Indeed, “training foreign militaries in lethal tactics in order to gain access to these countries, sometimes called buying influence, is presumably thought to be in the realm of ‘national security interests’.”
Today, such training entails the use of highly-intrusive technologies sold to repressive states by Western companies for the maintenance of the capitalist status quo, tasks eagerly sought by technology giants such as Microsoft.
Between 2000-2010, the Government Contracts Won web portal reported that Microsoft pulled down some 284 contracts worth a total of $230,656,233 from the Defense Department.
While small potatoes in comparison to Narus’s parent company, Boeing Corporation’s $8,400,115,000 in government contracts according to Washington Technology, the firm’s commercial products figure prominently in National Security State depredations.
As CNET News reported earlier this month, “Microsoft’s Windows Phone 7 software can transmit your location without your explicit permission.”
“An analysis by Samy Kamkar says that the Camera application sends the device’s location–complete with latitude and longitude, a unique ID, and nearby Wi-Fi access points–to Microsoft even when the user has not given the app permission to do so.”
In July, CNET News disclosed that “Microsoft has collected the locations of millions of laptops, cell phones, and other Wi-Fi devices around the world and makes them available on the Web.”

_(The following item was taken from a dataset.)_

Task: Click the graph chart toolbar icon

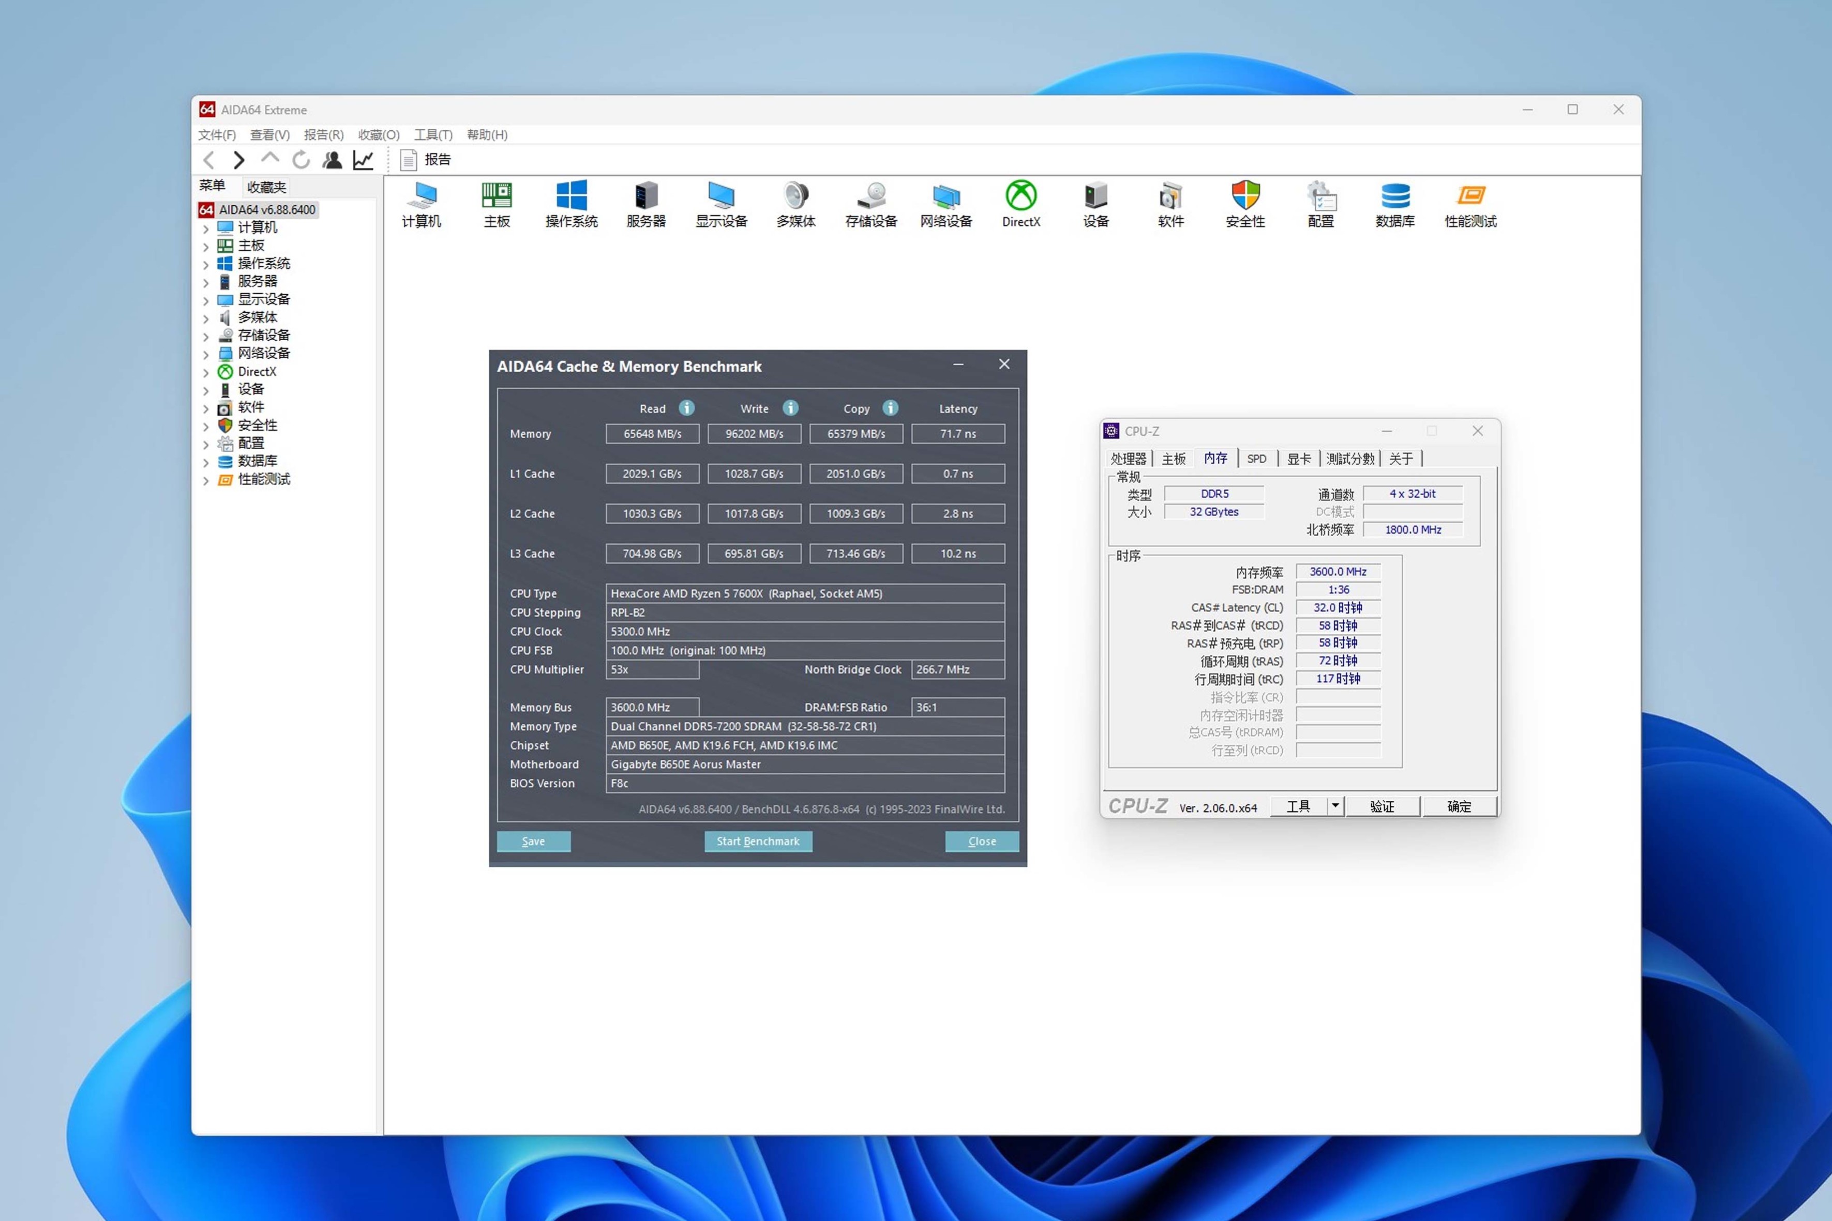Action: (363, 160)
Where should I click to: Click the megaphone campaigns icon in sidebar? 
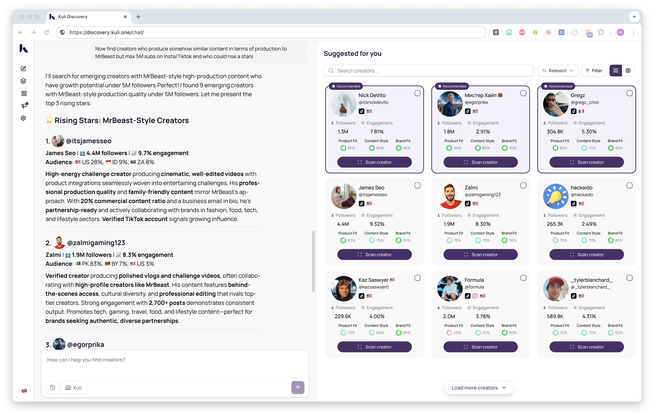[24, 106]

According to researchers, “the vast database available through Live.com publishes the precise geographical location, which can point to a street address and sometimes even a corner of a building, of Android phones, Apple devices, and other Wi-Fi enabled gadgets.”
Moves by the secret state to compile geolocational directories of cell phone users, ready made databases perfect for hauling in political dissidents as was done in Bahrain, are not solely the province of repressive, Middle Eastern governments.
Is any wonder then, that Western high-tech firms do their part to “keep us safe” by throttling our privacy or fail to notice the screams of those victimized by the brutal efficiency of their products?